Assumptions - actuarial models are calculated based on assumptions. Examples of underwriting assumptions include mortality, lapses or expenses. Market assumptions are, for example, interest rates curves. Assumptions are also product’s parameters, such as fees or levels of guarantees.

Model - actuarial model reminds a spider’s web. There are many variables which dependent on each other.

Model variables - functions that depend on the projection’s period.

Results - the output of the calculation logic.


Time#

Actuarial cash flow models try to predict the future. The results are put on a timeline with future dates. Time variable t plays an import role.


Timeline#

Timeline starts at zero (t=0) which is the valuation period. If the reporting period is the end of year 2021, then t=0 is 2021-12-31.

The t variable reflects certain point in time. The projections are monthly so:
  • t=1 is 2022-01-31,

  • t=2 is 2022-02-28,

  • t=3 is 2022-03-31,

https://acturtle.com/static/img/20/timeline.webp

Periods#

Some components of the model concern periods rather than points in time. In these cases, the t variable has a different meaning.

Warning

The t variable might mean a point in time as well as a period.

For example, interest rates curve helps to calculate the value of money in time. If the monthly rate amounts to 0.1% then €100.00 at the end of February is worth €100.10 at the end of March.

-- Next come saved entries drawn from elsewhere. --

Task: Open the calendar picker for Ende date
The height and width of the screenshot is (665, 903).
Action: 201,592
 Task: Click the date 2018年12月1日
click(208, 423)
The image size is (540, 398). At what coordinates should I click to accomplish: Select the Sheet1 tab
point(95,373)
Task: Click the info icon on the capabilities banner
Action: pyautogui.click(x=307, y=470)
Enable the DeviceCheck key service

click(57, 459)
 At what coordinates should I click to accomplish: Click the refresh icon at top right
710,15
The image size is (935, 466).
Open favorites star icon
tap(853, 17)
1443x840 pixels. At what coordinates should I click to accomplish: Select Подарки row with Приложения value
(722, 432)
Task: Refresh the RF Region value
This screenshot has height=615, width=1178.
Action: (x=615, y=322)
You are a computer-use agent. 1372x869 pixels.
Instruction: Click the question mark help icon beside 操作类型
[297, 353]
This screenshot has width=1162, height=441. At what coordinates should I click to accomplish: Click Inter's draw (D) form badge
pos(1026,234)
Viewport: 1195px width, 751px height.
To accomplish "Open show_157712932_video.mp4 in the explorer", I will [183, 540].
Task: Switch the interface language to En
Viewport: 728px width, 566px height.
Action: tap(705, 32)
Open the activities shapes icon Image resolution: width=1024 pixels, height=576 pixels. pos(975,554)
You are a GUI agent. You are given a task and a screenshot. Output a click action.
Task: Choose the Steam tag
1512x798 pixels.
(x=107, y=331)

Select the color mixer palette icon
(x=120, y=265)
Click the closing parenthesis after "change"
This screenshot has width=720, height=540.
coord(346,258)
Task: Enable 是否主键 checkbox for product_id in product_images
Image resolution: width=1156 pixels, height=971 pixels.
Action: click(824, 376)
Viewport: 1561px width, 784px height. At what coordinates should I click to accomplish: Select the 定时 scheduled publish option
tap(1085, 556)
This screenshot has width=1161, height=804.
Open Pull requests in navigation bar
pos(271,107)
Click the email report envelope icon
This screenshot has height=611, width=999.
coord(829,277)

The assumption can be presented in the following way:

t

rate

3

0.001

The rate is applied to a third period.

https://acturtle.com/static/img/20/timeline-with-periods.webp

Moment in month#

By default, t reflects the end of the month. If cash flows in different moments of the month, it can be reflected using discounting.

Tip

Use the right discounting if the cash flow does not happen at the end of the month.

For example, there are premiums occurring in the middle of the month.

Then use if interest rate is i, use (1/(1+i))**(1/2) for discounting.